期刊名称:International Journal of Computer Science and Information Technologies
电子版ISSN:0975-9646
出版年度:2014
卷号:5
期号:3
页码:3514-3520
出版社:TechScience Publications
摘要:Unsupervised learning involves exploring the unlabeled data to find some intrinsic or hidden structures. Duplicate detection enables to identify the records that represent the same real world entity. In the field of Data mining, there is an exponential growth in the amount data available.
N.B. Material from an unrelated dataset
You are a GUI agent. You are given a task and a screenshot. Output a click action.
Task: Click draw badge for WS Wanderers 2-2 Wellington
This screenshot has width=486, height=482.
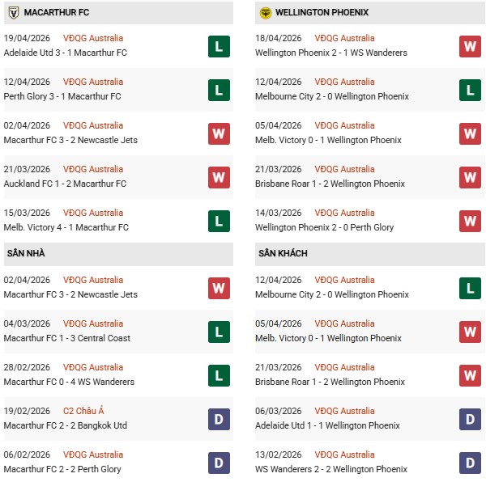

Thus, linking or matching records from various web databases is a major challenge as it involves complexity of comparing, each record in one database with all the records in other databases. Supervised learning methods fail in web database scenario as the records to be matched are query dependent. In the previous work, to handle this context, an online based untrained record linkage method, UDD was suggested. UDD proficiently identifies corresponding record pairs that represent same entity, from multiple web databases but is time consuming. This paper focuses on enhancing the performance of UDD by adding a blocking step. A computationally cheap clustering approach, Canopy Clustering is deployed in blocking step. Thus, prior to classifying records into duplicates and non-duplicates, clustering is performed and blocks of candidate record pairs are generated. Experimental results show that blocking optimizes the working of UDD in web database scenario.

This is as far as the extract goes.